Data:
····················

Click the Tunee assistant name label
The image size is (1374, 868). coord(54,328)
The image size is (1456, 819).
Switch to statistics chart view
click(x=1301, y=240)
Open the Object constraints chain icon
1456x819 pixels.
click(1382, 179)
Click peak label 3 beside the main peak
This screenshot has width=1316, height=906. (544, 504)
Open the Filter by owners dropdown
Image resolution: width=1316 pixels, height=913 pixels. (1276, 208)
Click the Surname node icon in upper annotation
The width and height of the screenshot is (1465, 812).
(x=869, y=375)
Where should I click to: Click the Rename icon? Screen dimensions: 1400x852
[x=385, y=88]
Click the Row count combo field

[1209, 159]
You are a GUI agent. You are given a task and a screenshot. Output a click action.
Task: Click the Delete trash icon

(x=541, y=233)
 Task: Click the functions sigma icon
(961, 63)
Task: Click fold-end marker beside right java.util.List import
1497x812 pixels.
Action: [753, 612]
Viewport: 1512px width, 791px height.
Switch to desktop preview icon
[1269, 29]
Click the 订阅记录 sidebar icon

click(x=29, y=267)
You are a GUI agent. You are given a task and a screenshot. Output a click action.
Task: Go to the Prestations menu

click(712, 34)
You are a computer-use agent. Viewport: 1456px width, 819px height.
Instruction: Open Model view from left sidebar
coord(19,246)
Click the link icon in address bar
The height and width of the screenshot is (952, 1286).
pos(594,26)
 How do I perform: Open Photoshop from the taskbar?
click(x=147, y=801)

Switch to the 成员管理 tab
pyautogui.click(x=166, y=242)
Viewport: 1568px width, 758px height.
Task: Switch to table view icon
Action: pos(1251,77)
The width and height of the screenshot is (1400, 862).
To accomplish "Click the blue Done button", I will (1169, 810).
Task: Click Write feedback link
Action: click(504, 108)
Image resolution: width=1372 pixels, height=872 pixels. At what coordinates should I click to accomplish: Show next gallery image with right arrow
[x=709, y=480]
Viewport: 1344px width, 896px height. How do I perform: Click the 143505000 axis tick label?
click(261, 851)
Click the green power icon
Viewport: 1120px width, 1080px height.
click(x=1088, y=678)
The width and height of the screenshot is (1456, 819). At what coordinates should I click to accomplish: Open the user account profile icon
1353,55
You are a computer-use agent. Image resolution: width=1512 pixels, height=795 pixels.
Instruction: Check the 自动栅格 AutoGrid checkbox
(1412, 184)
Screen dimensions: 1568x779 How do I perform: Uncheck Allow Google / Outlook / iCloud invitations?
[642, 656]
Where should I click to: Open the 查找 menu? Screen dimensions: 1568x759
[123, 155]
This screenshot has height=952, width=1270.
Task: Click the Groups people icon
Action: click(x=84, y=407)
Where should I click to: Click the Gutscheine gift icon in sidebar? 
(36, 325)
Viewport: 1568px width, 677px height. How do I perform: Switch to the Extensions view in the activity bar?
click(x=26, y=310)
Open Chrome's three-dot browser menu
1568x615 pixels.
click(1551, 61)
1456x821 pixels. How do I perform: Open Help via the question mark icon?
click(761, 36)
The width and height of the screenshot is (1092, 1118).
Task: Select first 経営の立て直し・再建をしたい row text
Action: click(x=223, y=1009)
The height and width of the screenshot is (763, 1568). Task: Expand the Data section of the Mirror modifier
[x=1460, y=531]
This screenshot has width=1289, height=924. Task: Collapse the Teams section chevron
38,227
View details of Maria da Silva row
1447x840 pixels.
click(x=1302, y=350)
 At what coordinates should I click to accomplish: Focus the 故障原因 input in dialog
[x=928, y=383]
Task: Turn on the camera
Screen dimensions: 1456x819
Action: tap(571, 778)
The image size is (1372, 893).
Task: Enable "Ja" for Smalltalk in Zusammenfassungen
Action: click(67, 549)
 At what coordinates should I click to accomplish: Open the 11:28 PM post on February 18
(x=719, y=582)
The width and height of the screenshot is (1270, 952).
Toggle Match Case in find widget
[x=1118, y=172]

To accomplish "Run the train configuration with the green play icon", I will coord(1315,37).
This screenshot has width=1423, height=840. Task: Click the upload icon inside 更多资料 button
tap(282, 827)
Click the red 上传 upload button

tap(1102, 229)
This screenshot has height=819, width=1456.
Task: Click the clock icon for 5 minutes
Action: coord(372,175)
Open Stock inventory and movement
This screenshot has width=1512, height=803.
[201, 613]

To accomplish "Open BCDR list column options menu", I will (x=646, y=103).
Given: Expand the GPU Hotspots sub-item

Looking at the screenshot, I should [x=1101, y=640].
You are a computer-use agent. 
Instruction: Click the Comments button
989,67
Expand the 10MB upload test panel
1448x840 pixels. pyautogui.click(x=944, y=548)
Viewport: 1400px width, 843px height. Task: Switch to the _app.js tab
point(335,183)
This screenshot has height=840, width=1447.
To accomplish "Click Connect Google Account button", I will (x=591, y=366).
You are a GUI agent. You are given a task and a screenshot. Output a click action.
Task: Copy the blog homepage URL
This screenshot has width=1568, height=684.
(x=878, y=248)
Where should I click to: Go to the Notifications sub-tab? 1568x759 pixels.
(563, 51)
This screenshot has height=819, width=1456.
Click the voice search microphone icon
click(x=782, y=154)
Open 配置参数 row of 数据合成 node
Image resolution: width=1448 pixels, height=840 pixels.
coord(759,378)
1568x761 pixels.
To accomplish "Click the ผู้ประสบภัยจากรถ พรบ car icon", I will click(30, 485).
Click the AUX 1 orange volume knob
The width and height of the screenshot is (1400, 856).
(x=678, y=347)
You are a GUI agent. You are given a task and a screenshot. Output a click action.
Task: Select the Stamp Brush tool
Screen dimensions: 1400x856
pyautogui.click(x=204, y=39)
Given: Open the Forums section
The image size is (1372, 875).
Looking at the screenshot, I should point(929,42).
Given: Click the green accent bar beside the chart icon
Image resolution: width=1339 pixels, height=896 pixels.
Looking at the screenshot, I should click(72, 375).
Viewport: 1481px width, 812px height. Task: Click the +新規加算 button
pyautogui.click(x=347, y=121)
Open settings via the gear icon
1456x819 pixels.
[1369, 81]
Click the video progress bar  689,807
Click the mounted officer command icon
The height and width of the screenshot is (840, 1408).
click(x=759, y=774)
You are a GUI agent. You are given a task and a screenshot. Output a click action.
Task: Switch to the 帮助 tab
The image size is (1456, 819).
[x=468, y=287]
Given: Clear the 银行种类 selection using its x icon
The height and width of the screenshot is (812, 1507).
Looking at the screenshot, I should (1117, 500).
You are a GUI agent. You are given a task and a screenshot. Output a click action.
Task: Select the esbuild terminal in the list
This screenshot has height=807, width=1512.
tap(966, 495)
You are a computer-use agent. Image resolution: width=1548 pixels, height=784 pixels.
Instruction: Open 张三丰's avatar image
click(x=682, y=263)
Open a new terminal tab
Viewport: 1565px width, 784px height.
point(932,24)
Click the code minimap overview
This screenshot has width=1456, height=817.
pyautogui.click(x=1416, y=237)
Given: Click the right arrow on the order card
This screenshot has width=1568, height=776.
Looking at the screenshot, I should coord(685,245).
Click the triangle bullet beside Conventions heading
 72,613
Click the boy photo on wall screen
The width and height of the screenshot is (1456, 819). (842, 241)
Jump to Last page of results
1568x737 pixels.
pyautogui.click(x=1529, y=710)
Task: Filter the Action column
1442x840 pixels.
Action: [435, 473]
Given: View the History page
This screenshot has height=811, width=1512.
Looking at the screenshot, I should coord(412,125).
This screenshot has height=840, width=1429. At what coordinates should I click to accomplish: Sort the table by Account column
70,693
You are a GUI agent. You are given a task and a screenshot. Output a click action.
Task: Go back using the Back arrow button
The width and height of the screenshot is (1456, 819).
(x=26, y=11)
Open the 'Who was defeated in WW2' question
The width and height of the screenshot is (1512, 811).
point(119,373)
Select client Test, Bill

····················

Please go through the material and return each line where the word "using" appears.

Solution to this task:
Given: Clear the 银行种类 selection using its x icon
Task: Go back using the Back arrow button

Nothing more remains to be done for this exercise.